Quanti guai per il “nuovo” nucleare in Francia e Finlandia
Il “nuovo” nucleare in Francia e Finlandia non smette di accumulare ritardi, ostacoli tecnici, extra costi, dubbi sulla sicurezza e sulla manutenzione dei futuri reattori EPR (European Pressurized Reactor), quelli che il consorzio Areva-Siemens sta costruendo a Flamanville e Olkiluoto.
Partiamo proprio dai guai che stanno rallentando lo sviluppo della centrale finlandese.
Secondo una recentissima nota della compagnia energetica TVO, che gestisce i reattori 1-2 di Olkiluoto realizzati negli anni ’70, l’unità EPR da 1.600 MW di potenza installata (OL3) inizierà a produrre stabilmente energia elettrica a luglio 2020 anziché gennaio di quello stesso anno.
È stato il consorzio Areva-Siemens a comunicare a TVO l’ennesimo posticipo della tabella di marcia per completare l’impianto, poiché i lavori non stanno procedendo al ritmo previsto.
Ora si parla di caricare il combustibile nucleare nel reattore all’inizio del 2020, per poi connettere per la prima volta la nuova unità alla rete elettrica nei 2-3 mesi successivi.

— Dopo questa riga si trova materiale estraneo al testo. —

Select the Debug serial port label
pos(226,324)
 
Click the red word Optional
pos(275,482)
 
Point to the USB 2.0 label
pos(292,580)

Vedremo se queste saranno le date definitive o se l’entrata in esercizio di Olkiluoto 3 sarà ancora rimandata, com’è stato fatto innumerevoli volte negli ultimi dieci anni: il reattore originariamente avrebbe dovuto cominciare le sue attività nel 2009.
Intanto anche l’unità EPR francese di Flamanville rimane avvolta dalle incognite sulla corretta esecuzione dei lavori.
Ai primi di luglio, il ministro francese dell’Economia, Bruno Le Maire, era andato su tutte le furie a causa delle ripetute interruzioni sul cantiere, tanto da annunciare l’avvio di un’indagine indipendente per capire le ragioni delle difficoltà che stanno affossando la tecnologia EPR di nuova generazione.
Il suo disappunto riguardava, in particolare, l’ennesimo avviso dell’Autorità francese per la sicurezza nucleare (ASN: Autorité de Sûreté Nucléaire), che imponeva a EDF (proprietaria della centrale) di riparare otto saldature difettose riscontrate su alcuni componenti dell’impianto.
L’entrata in funzione del terzo reattore di Flamanville, ricordiamo, era prevista nel 2012; ritardi e problemi hanno fatto lievitare il costo stimato del progetto da circa 3,3 a più di 10 miliardi di euro.
Nonostante tutte le “disgrazie” patite dal nucleare in questi anni, l’Agenzia internazionale dell’energia (IEA) in un rapporto uscito lo scorso maggio ha ripetuto la tesi dell’essenzialità dell’atomo per realizzare un mix elettrico più pulito, in grado di rinunciare all’impiego di fonti fossili.
Una tesi, però, ampiamente criticata da chi sostiene l’idea della transizione energetica verso il 100% di fonti rinnovabili, come il prof. Mark Z. Jacobson della Stanford University (vedi qui un suo recente documento sul tema).
Investire nel nucleare è anacronistico, afferma Jacobson, per una serie di motivi: tempi di costruzione lunghissimi, costi molto elevati in confronto alle sempre più competitive risorse rinnovabili (parchi eolici-fotovoltaici), rischi per la sicurezza e per lo smaltimento delle scorie radioattive.
E poi, chiarisce Jacobson, poiché le rinnovabili producono elettricità a costi in continuo calo, non si capisce perché il vuoto lasciato dall’atomo si dovrebbe riempire con il gas o il carbone (come fa intendere la IEA quando parla di un aumento per le emissioni di CO2 con la progressiva perdita di capacità nucleare), piuttosto che con l’eolico, il solare e le batterie per l’accumulo.
Il governo francese, intanto, punta a ridurre al 50% la quota dell’atomo sulla generazione elettrica totale nel 2035 (non più 2025 come inizialmente proposto) chiudendo 4-6 vecchi reattori entro il 2028 secondo le indicazioni della programmazione pluriennale dell’energia pubblicata lo scorso gennaio.
Parigi punta anche a raddoppiare la potenza installata nelle rinnovabili in confronto al livello del 2017, arrivando così a 102-113 GW di capacità cumulativa tra una decina d’anni.